In other words, Intel SGX is a trusted execution environment for applications that isolates a portion of physical memory (an enclave) to protect code and data from unauthorized access or modifications. SGX involves encryption by the CPU of a portion memory. The enclave is decrypted on the fly only within the CPU itself.
Usually, applications must trust an operating system, virtual machines, a BIOS, and a system management mode. Trust relies on software. It means that if your application processes sensitive data, and your software is compromised, then data can be easily accessed by the adversary.
In SGX case, applications must trust only SGX hardware. Trust excludes an operating system, virtual machines, a BIOS, and a system management mode.
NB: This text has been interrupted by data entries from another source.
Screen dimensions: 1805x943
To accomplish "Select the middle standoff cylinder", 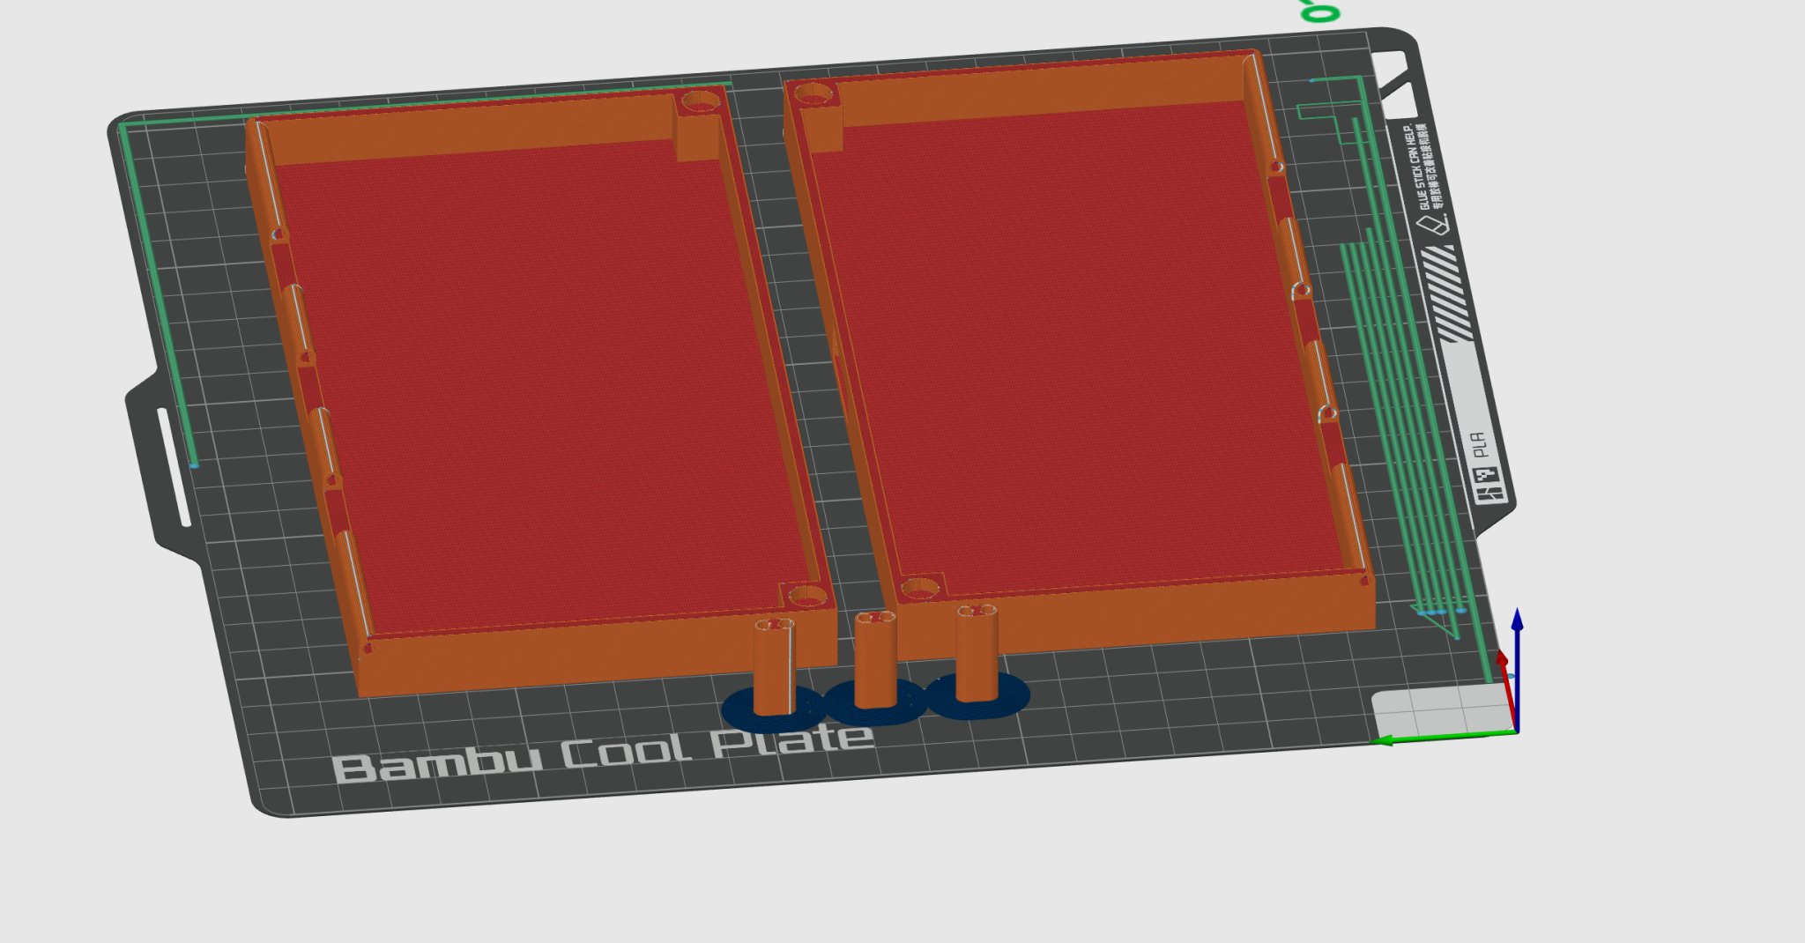I will 875,659.
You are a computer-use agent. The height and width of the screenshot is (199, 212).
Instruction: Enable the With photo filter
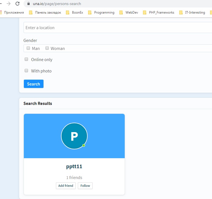tap(27, 70)
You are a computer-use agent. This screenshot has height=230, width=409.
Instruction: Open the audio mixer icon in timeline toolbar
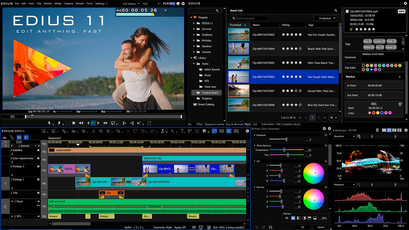coord(222,131)
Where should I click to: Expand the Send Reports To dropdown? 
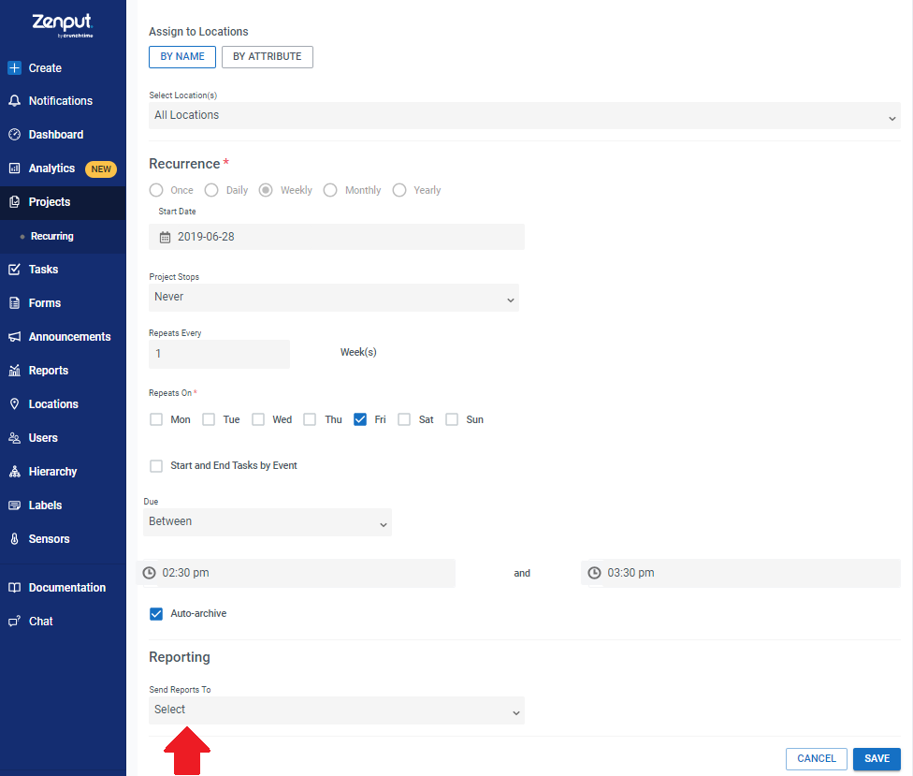coord(337,710)
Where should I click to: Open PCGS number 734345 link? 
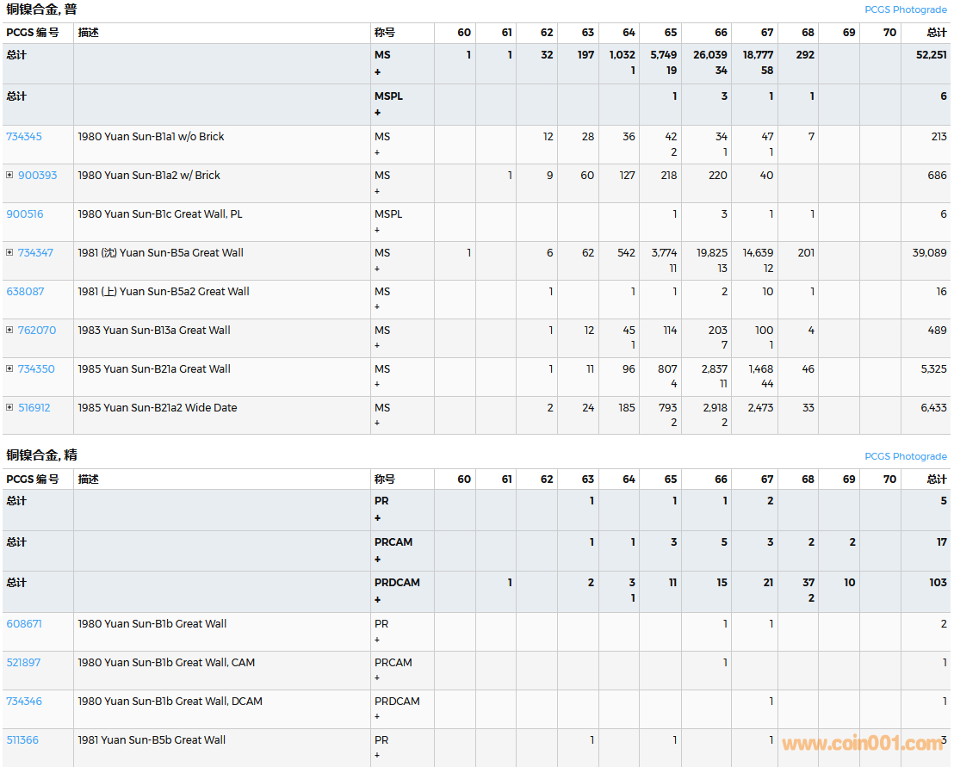click(24, 136)
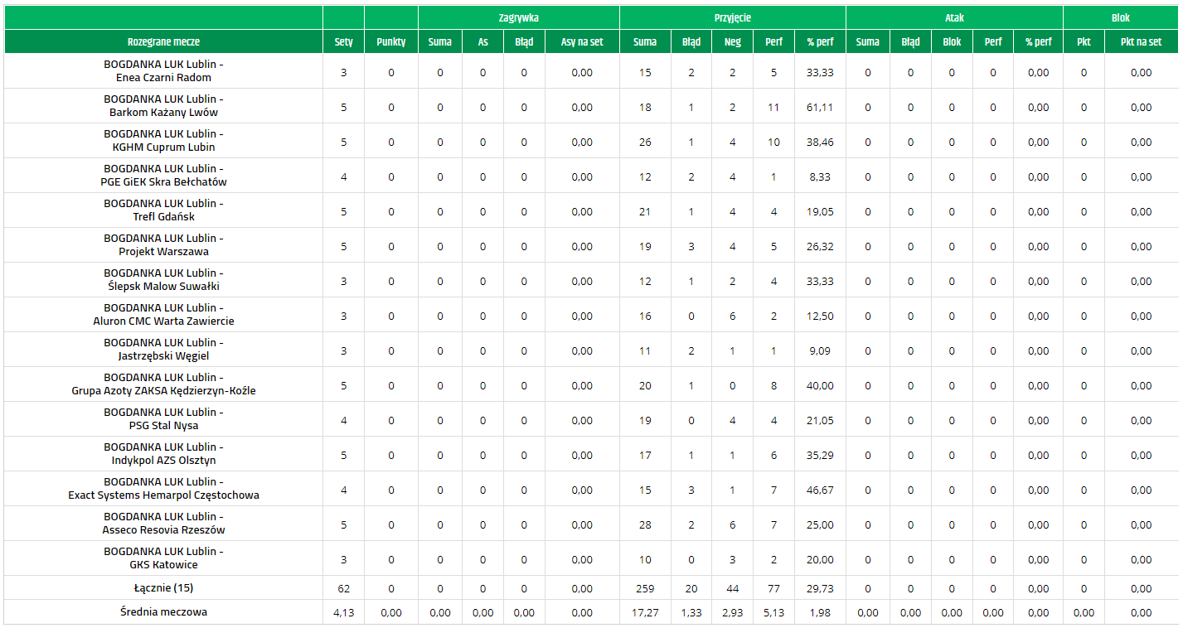Click the Neg column header under Przyjęcie
1183x628 pixels.
pos(732,41)
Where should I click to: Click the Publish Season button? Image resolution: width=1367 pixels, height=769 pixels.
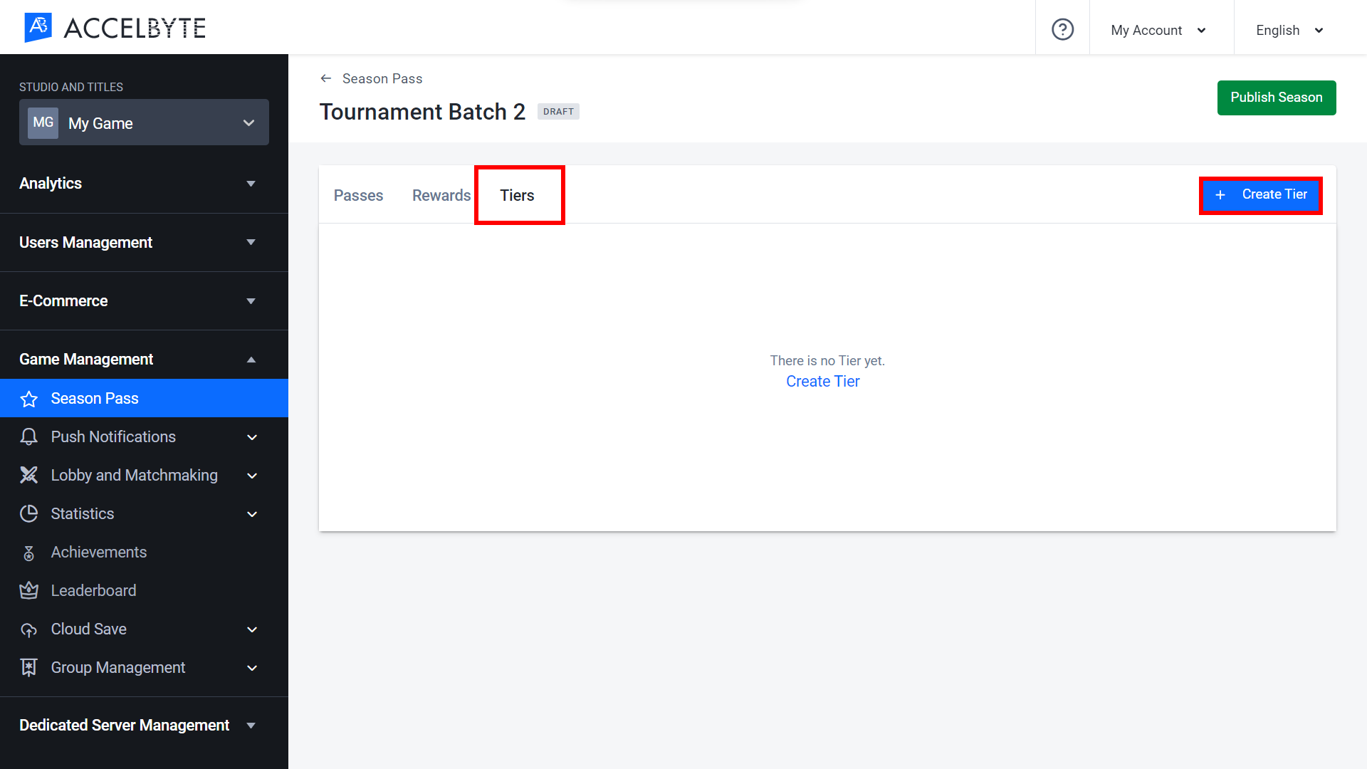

The code and data in the enclave utilize a threat model in which the enclave is trusted, but no process outside it can be trusted, and these are all treated as potentially hostile.
SGX also provides remote attestation, using which an enclave can attest to a remote trusted entity and establish an authenticated communication channel with it. As part of attestation, an enclave proves its identity that has not been tampered with, and that the identity is running on a genuine platform with Intel SGX enabled.
This way, one can use the following options for sensitive data to prevent unauthorized access or modifications:
- encryption for data at rest
- a TLS/SSL security layer for data in motion
- the Intel SGX technology for data in use
Let’s consider a usual blockchain peer-to-peer network. Nodes store, update, and broadcast a full copy of the ledger that contains transactions blocks. Transactions are submitted by users. After that, nodes get a transaction proposal and validate it. If validation is successful, then a transaction will be added to the ledger.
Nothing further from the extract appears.